Look for the line with "Instruction: Click the 手机版 phone icon" in the data below, then reproduce word for word that line and every line after it. Leave out all pictures and add nothing.
Data supplied: Begin
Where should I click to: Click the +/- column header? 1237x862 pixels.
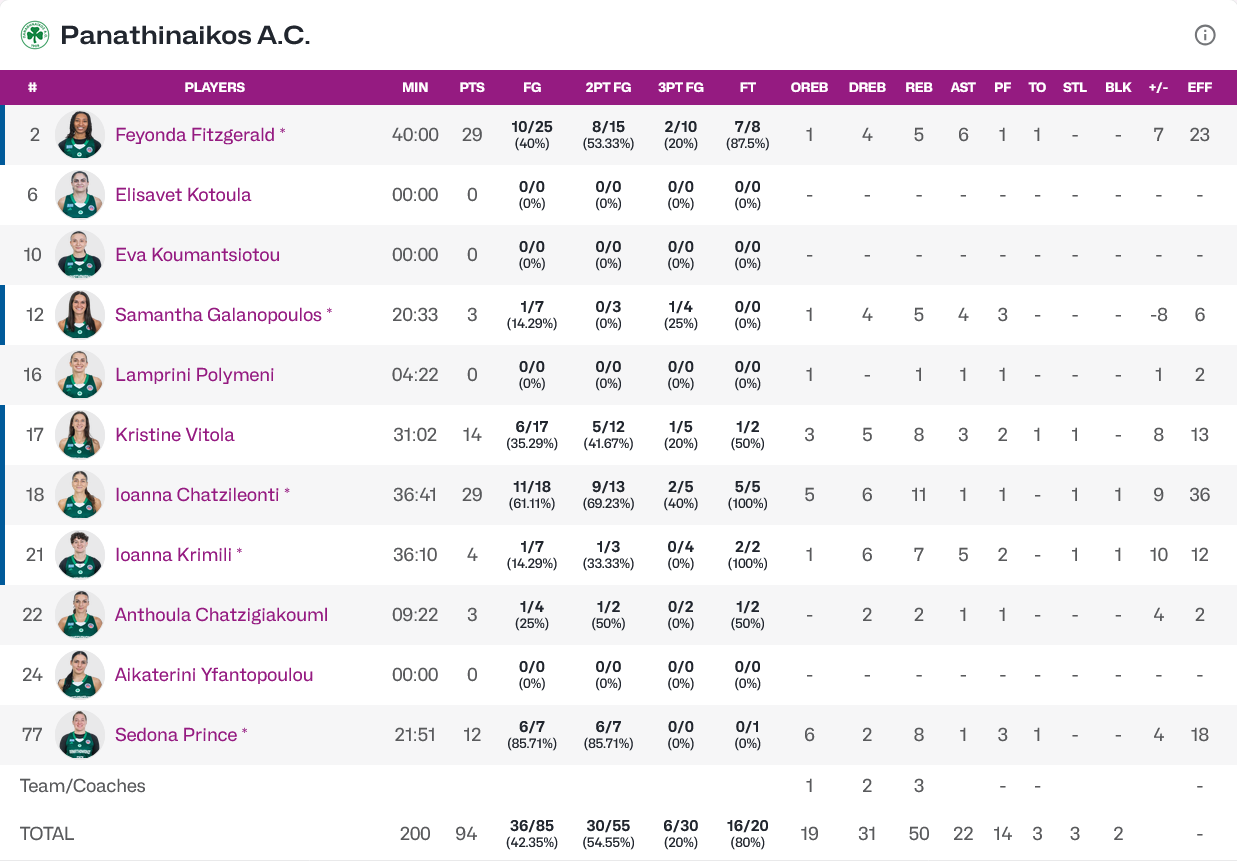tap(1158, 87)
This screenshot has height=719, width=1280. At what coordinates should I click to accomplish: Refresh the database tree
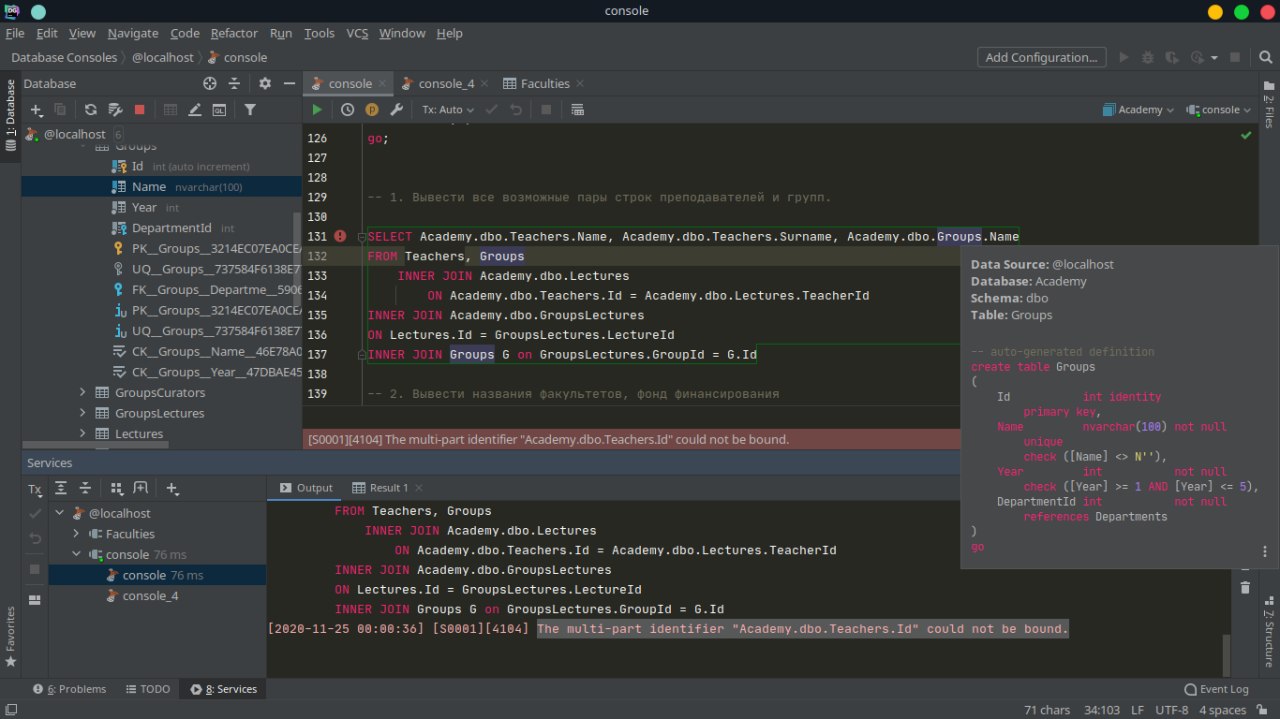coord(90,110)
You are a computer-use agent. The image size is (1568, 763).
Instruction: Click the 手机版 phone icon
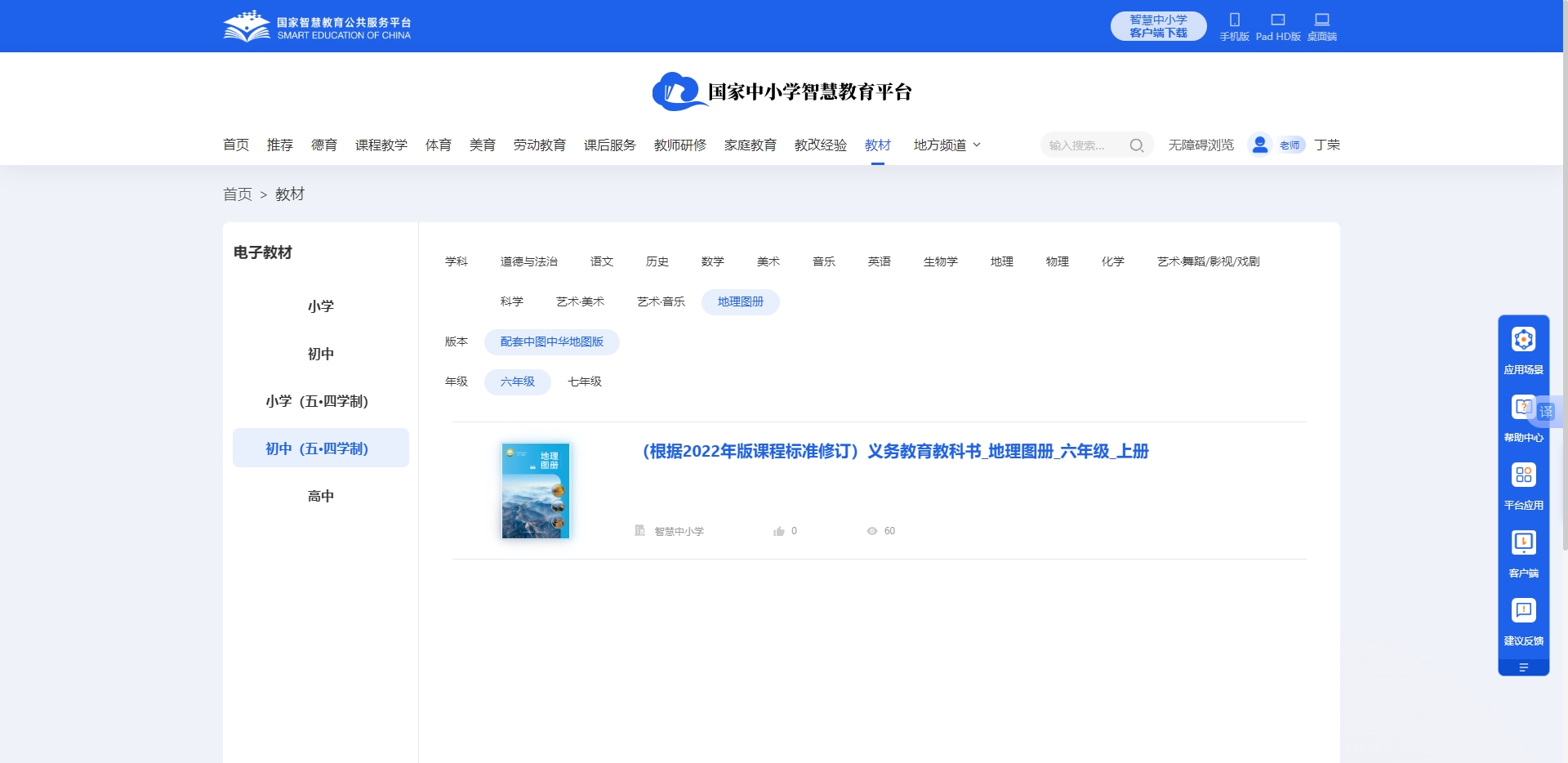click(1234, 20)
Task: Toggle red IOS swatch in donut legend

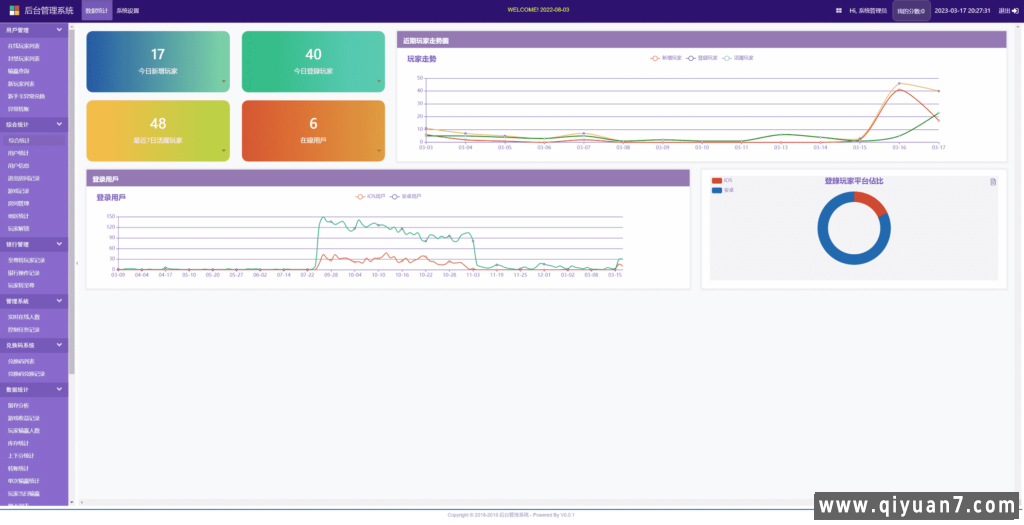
Data supplied: End
Solution to this exercise
Instruction: Click the 手机版 phone icon
click(1234, 20)
Task: Toggle red IOS swatch in donut legend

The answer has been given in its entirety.